Description of the task – Please reproduce every one of the following records word for word.

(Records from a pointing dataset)
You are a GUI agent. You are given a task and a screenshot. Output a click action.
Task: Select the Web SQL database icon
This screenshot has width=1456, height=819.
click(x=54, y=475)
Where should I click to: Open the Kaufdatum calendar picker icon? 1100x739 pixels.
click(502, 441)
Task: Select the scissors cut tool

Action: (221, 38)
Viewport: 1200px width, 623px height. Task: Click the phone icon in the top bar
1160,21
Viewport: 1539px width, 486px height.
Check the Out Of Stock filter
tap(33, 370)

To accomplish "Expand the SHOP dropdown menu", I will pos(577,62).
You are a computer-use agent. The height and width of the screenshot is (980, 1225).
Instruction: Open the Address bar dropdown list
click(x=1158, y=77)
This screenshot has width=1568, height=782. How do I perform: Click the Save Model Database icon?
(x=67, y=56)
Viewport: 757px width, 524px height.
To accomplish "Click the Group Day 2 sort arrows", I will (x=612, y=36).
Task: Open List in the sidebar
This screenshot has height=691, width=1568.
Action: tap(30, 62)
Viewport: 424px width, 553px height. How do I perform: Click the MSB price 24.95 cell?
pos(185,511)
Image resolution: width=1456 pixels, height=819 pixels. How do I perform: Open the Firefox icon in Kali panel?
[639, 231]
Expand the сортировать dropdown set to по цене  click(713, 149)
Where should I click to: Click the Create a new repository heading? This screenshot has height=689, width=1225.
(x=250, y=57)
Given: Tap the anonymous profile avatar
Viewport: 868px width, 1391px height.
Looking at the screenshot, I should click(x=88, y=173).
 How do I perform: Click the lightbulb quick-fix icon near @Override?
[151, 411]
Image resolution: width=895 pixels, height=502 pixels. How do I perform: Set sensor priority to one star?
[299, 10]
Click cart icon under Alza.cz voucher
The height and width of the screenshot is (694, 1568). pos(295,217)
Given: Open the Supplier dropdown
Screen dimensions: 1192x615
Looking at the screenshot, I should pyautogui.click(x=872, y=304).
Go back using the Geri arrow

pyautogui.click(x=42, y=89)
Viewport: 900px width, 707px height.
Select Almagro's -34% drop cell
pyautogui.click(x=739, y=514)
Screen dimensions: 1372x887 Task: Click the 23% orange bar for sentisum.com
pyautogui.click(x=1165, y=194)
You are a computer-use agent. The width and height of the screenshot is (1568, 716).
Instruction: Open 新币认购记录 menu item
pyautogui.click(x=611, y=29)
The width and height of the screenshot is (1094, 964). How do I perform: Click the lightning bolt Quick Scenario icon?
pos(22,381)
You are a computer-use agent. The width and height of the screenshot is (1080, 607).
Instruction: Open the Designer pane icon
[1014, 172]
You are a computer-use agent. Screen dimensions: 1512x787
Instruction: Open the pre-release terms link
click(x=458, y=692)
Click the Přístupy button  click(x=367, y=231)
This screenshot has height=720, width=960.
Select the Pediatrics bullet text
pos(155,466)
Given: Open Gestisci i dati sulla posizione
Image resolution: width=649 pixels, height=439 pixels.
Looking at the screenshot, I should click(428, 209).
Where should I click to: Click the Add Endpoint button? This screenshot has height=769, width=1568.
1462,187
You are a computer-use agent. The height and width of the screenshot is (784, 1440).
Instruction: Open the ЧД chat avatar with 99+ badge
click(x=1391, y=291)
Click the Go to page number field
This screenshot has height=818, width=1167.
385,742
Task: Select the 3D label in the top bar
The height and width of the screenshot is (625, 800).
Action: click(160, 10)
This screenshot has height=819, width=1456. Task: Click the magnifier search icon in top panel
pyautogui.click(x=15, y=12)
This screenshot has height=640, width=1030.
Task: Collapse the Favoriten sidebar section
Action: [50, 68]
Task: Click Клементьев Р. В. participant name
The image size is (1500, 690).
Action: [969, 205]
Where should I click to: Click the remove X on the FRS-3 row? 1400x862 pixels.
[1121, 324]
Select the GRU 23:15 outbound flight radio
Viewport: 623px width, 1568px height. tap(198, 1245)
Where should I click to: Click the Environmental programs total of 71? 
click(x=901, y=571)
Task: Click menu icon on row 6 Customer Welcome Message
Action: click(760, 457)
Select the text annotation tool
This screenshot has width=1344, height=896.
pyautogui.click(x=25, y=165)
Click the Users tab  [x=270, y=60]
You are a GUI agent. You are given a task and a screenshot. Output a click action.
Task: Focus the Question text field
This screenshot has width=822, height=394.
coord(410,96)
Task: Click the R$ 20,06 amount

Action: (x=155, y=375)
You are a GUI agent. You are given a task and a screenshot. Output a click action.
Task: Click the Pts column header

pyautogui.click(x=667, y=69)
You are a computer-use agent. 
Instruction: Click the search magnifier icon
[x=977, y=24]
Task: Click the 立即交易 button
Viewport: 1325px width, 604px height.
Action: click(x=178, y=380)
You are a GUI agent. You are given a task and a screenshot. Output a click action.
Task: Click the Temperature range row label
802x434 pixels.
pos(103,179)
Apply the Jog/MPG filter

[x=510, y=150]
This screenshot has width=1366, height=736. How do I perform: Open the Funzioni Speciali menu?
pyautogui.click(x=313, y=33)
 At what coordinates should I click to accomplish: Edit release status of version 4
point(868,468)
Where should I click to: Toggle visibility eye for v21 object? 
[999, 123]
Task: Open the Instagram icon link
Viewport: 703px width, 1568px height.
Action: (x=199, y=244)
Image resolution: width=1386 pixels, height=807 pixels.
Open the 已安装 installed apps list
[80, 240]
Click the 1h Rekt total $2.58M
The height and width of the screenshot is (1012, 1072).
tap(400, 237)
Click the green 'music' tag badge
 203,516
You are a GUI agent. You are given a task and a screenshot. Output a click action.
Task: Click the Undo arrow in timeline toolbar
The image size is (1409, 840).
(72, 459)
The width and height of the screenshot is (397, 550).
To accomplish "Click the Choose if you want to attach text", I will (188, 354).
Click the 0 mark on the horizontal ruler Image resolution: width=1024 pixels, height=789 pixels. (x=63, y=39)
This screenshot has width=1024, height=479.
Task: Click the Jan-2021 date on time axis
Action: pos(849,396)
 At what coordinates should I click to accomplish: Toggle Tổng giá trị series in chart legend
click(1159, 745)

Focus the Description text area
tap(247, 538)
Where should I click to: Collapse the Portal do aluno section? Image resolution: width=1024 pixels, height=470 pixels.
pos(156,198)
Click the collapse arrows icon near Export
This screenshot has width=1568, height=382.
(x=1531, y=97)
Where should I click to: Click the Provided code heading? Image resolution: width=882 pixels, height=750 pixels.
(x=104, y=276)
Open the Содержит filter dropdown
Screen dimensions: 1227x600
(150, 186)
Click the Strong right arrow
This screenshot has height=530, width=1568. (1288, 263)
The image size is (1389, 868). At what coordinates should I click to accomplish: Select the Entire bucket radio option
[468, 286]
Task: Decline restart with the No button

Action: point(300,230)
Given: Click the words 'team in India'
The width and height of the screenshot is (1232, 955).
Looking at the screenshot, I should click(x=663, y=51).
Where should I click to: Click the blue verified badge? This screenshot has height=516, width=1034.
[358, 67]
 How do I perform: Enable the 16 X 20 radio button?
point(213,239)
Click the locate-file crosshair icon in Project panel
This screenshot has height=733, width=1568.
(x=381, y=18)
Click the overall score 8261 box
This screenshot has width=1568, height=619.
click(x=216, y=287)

Task result –
You are a GUI agent. You are given a task and a screenshot. Output a click action.
Task: Select the Web SQL database icon
This screenshot has width=1456, height=819.
click(x=54, y=475)
Where should I click to: Open the Kaufdatum calendar picker icon? 1100x739 pixels.
click(502, 441)
Task: Select the scissors cut tool

Action: (221, 38)
Viewport: 1200px width, 623px height. Task: Click the phone icon in the top bar
1160,21
Viewport: 1539px width, 486px height.
Check the Out Of Stock filter
tap(33, 370)

To accomplish "Expand the SHOP dropdown menu", I will pos(577,62).
You are a computer-use agent. The height and width of the screenshot is (980, 1225).
Instruction: Open the Address bar dropdown list
click(x=1158, y=77)
This screenshot has width=1568, height=782. How do I perform: Click the Save Model Database icon?
(x=67, y=56)
Viewport: 757px width, 524px height.
To accomplish "Click the Group Day 2 sort arrows", I will (x=612, y=36).
Task: Open List in the sidebar
This screenshot has height=691, width=1568.
Action: tap(30, 62)
Viewport: 424px width, 553px height. How do I perform: Click the MSB price 24.95 cell?
pos(185,511)
Image resolution: width=1456 pixels, height=819 pixels. How do I perform: Open the Firefox icon in Kali panel?
[639, 231]
Expand the сортировать dropdown set to по цене  click(713, 149)
Where should I click to: Click the Create a new repository heading? This screenshot has height=689, width=1225.
(x=250, y=57)
Given: Tap the anonymous profile avatar
Viewport: 868px width, 1391px height.
Looking at the screenshot, I should click(x=88, y=173).
 How do I perform: Click the lightbulb quick-fix icon near @Override?
[151, 411]
Image resolution: width=895 pixels, height=502 pixels. How do I perform: Set sensor priority to one star?
[299, 10]
Click cart icon under Alza.cz voucher
The height and width of the screenshot is (694, 1568). pos(295,217)
Given: Open the Supplier dropdown
Screen dimensions: 1192x615
Looking at the screenshot, I should pyautogui.click(x=872, y=304).
Go back using the Geri arrow

pyautogui.click(x=42, y=89)
Viewport: 900px width, 707px height.
Select Almagro's -34% drop cell
pyautogui.click(x=739, y=514)
Screen dimensions: 1372x887 Task: Click the 23% orange bar for sentisum.com
pyautogui.click(x=1165, y=194)
You are a computer-use agent. The width and height of the screenshot is (1568, 716).
Instruction: Open 新币认购记录 menu item
pyautogui.click(x=611, y=29)
The width and height of the screenshot is (1094, 964). How do I perform: Click the lightning bolt Quick Scenario icon?
pos(22,381)
You are a computer-use agent. The width and height of the screenshot is (1080, 607).
Instruction: Open the Designer pane icon
[1014, 172]
You are a computer-use agent. Screen dimensions: 1512x787
Instruction: Open the pre-release terms link
click(x=458, y=692)
Click the Přístupy button  click(x=367, y=231)
This screenshot has height=720, width=960.
Select the Pediatrics bullet text
pos(155,466)
Given: Open Gestisci i dati sulla posizione
Image resolution: width=649 pixels, height=439 pixels.
Looking at the screenshot, I should click(428, 209).
Where should I click to: Click the Add Endpoint button? This screenshot has height=769, width=1568.
1462,187
You are a computer-use agent. The height and width of the screenshot is (784, 1440).
Instruction: Open the ЧД chat avatar with 99+ badge
click(x=1391, y=291)
Click the Go to page number field
This screenshot has height=818, width=1167.
385,742
Task: Select the 3D label in the top bar
The height and width of the screenshot is (625, 800).
Action: click(160, 10)
This screenshot has height=819, width=1456. Task: Click the magnifier search icon in top panel
pyautogui.click(x=15, y=12)
This screenshot has height=640, width=1030.
Task: Collapse the Favoriten sidebar section
Action: [50, 68]
Task: Click Клементьев Р. В. participant name
The image size is (1500, 690).
Action: [969, 205]
Where should I click to: Click the remove X on the FRS-3 row? 1400x862 pixels.
[1121, 324]
Select the GRU 23:15 outbound flight radio
Viewport: 623px width, 1568px height. tap(198, 1245)
Where should I click to: Click the Environmental programs total of 71? 
click(x=901, y=571)
Task: Click menu icon on row 6 Customer Welcome Message
Action: click(760, 457)
Select the text annotation tool
This screenshot has width=1344, height=896.
pyautogui.click(x=25, y=165)
Click the Users tab  [x=270, y=60]
You are a GUI agent. You are given a task and a screenshot. Output a click action.
Task: Focus the Question text field
This screenshot has width=822, height=394.
coord(410,96)
Task: Click the R$ 20,06 amount

Action: (x=155, y=375)
You are a GUI agent. You are given a task and a screenshot. Output a click action.
Task: Click the Pts column header

pyautogui.click(x=667, y=69)
You are a computer-use agent. 
Instruction: Click the search magnifier icon
[x=977, y=24]
Task: Click the 立即交易 button
Viewport: 1325px width, 604px height.
Action: click(x=178, y=380)
You are a GUI agent. You are given a task and a screenshot. Output a click action.
Task: Click the Temperature range row label
802x434 pixels.
pos(103,179)
Apply the Jog/MPG filter

[x=510, y=150]
This screenshot has width=1366, height=736. How do I perform: Open the Funzioni Speciali menu?
pyautogui.click(x=313, y=33)
 At what coordinates should I click to accomplish: Edit release status of version 4
point(868,468)
Where should I click to: Toggle visibility eye for v21 object? 
[999, 123]
Task: Open the Instagram icon link
Viewport: 703px width, 1568px height.
Action: (x=199, y=244)
Image resolution: width=1386 pixels, height=807 pixels.
Open the 已安装 installed apps list
[80, 240]
Click the 1h Rekt total $2.58M
The height and width of the screenshot is (1012, 1072).
tap(400, 237)
Click the green 'music' tag badge
 203,516
You are a GUI agent. You are given a task and a screenshot. Output a click action.
Task: Click the Undo arrow in timeline toolbar
The image size is (1409, 840).
(72, 459)
The width and height of the screenshot is (397, 550).
To accomplish "Click the Choose if you want to attach text", I will (188, 354).
Click the 0 mark on the horizontal ruler Image resolution: width=1024 pixels, height=789 pixels. (x=63, y=39)
This screenshot has width=1024, height=479.
Task: Click the Jan-2021 date on time axis
Action: pos(849,396)
 At what coordinates should I click to accomplish: Toggle Tổng giá trị series in chart legend
click(1159, 745)

Focus the Description text area
tap(247, 538)
Where should I click to: Collapse the Portal do aluno section? Image resolution: width=1024 pixels, height=470 pixels.
pos(156,198)
Click the collapse arrows icon near Export
This screenshot has width=1568, height=382.
(x=1531, y=97)
Where should I click to: Click the Provided code heading? Image resolution: width=882 pixels, height=750 pixels.
(x=104, y=276)
Open the Содержит filter dropdown
Screen dimensions: 1227x600
(150, 186)
Click the Strong right arrow
This screenshot has height=530, width=1568. (1288, 263)
The image size is (1389, 868). At what coordinates should I click to accomplish: Select the Entire bucket radio option
[468, 286]
Task: Decline restart with the No button

Action: point(300,230)
Given: Click the words 'team in India'
The width and height of the screenshot is (1232, 955).
Looking at the screenshot, I should click(x=663, y=51).
Where should I click to: Click the blue verified badge? This screenshot has height=516, width=1034.
[358, 67]
 How do I perform: Enable the 16 X 20 radio button?
point(213,239)
Click the locate-file crosshair icon in Project panel
This screenshot has height=733, width=1568.
(x=381, y=18)
Click the overall score 8261 box
This screenshot has width=1568, height=619.
click(x=216, y=287)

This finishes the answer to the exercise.